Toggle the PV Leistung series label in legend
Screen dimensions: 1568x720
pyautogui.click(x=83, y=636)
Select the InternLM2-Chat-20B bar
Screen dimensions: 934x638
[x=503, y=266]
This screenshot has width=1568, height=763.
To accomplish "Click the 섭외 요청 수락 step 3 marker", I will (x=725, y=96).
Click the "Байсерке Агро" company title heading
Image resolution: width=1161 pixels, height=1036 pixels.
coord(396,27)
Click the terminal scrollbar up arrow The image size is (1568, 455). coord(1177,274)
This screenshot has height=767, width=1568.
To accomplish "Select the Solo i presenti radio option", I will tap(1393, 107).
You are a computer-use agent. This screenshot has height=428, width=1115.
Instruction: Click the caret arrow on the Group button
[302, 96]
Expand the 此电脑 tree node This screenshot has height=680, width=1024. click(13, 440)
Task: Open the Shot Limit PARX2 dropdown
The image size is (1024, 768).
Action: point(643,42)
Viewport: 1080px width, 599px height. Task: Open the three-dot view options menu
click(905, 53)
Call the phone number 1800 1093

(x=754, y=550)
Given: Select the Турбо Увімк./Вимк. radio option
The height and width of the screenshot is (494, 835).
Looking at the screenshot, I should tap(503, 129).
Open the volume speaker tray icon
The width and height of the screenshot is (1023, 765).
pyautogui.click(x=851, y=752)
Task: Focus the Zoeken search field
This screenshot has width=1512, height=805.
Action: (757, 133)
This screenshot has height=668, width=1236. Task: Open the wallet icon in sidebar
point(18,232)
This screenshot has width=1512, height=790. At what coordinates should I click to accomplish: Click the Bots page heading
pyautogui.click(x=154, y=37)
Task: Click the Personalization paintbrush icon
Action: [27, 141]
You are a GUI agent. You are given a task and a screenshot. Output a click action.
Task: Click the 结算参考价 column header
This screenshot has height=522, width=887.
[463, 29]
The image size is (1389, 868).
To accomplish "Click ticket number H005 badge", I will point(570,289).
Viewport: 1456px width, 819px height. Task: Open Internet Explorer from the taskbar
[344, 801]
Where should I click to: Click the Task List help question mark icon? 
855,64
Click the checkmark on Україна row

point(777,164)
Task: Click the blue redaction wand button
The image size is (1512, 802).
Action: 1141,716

Exercise aim: Copy every row above verbatim, line for line.

Answer to the task:
Toggle the PV Leistung series label in legend
Screen dimensions: 1568x720
pyautogui.click(x=83, y=636)
Select the InternLM2-Chat-20B bar
Screen dimensions: 934x638
[x=503, y=266]
This screenshot has width=1568, height=763.
To accomplish "Click the 섭외 요청 수락 step 3 marker", I will (x=725, y=96).
Click the "Байсерке Агро" company title heading
Image resolution: width=1161 pixels, height=1036 pixels.
coord(396,27)
Click the terminal scrollbar up arrow The image size is (1568, 455). coord(1177,274)
This screenshot has height=767, width=1568.
To accomplish "Select the Solo i presenti radio option", I will tap(1393, 107).
You are a computer-use agent. This screenshot has height=428, width=1115.
Instruction: Click the caret arrow on the Group button
[302, 96]
Expand the 此电脑 tree node This screenshot has height=680, width=1024. click(13, 440)
Task: Open the Shot Limit PARX2 dropdown
The image size is (1024, 768).
Action: point(643,42)
Viewport: 1080px width, 599px height. Task: Open the three-dot view options menu
click(905, 53)
Call the phone number 1800 1093

(x=754, y=550)
Given: Select the Турбо Увімк./Вимк. radio option
The height and width of the screenshot is (494, 835).
Looking at the screenshot, I should tap(503, 129).
Open the volume speaker tray icon
The width and height of the screenshot is (1023, 765).
pyautogui.click(x=851, y=752)
Task: Focus the Zoeken search field
This screenshot has width=1512, height=805.
Action: (757, 133)
This screenshot has height=668, width=1236. Task: Open the wallet icon in sidebar
point(18,232)
This screenshot has width=1512, height=790. At what coordinates should I click to accomplish: Click the Bots page heading
pyautogui.click(x=154, y=37)
Task: Click the Personalization paintbrush icon
Action: [27, 141]
You are a GUI agent. You are given a task and a screenshot. Output a click action.
Task: Click the 结算参考价 column header
This screenshot has height=522, width=887.
[463, 29]
The image size is (1389, 868).
To accomplish "Click ticket number H005 badge", I will point(570,289).
Viewport: 1456px width, 819px height. Task: Open Internet Explorer from the taskbar
[344, 801]
Where should I click to: Click the Task List help question mark icon? 
855,64
Click the checkmark on Україна row

point(777,164)
Task: Click the blue redaction wand button
The image size is (1512, 802).
Action: 1141,716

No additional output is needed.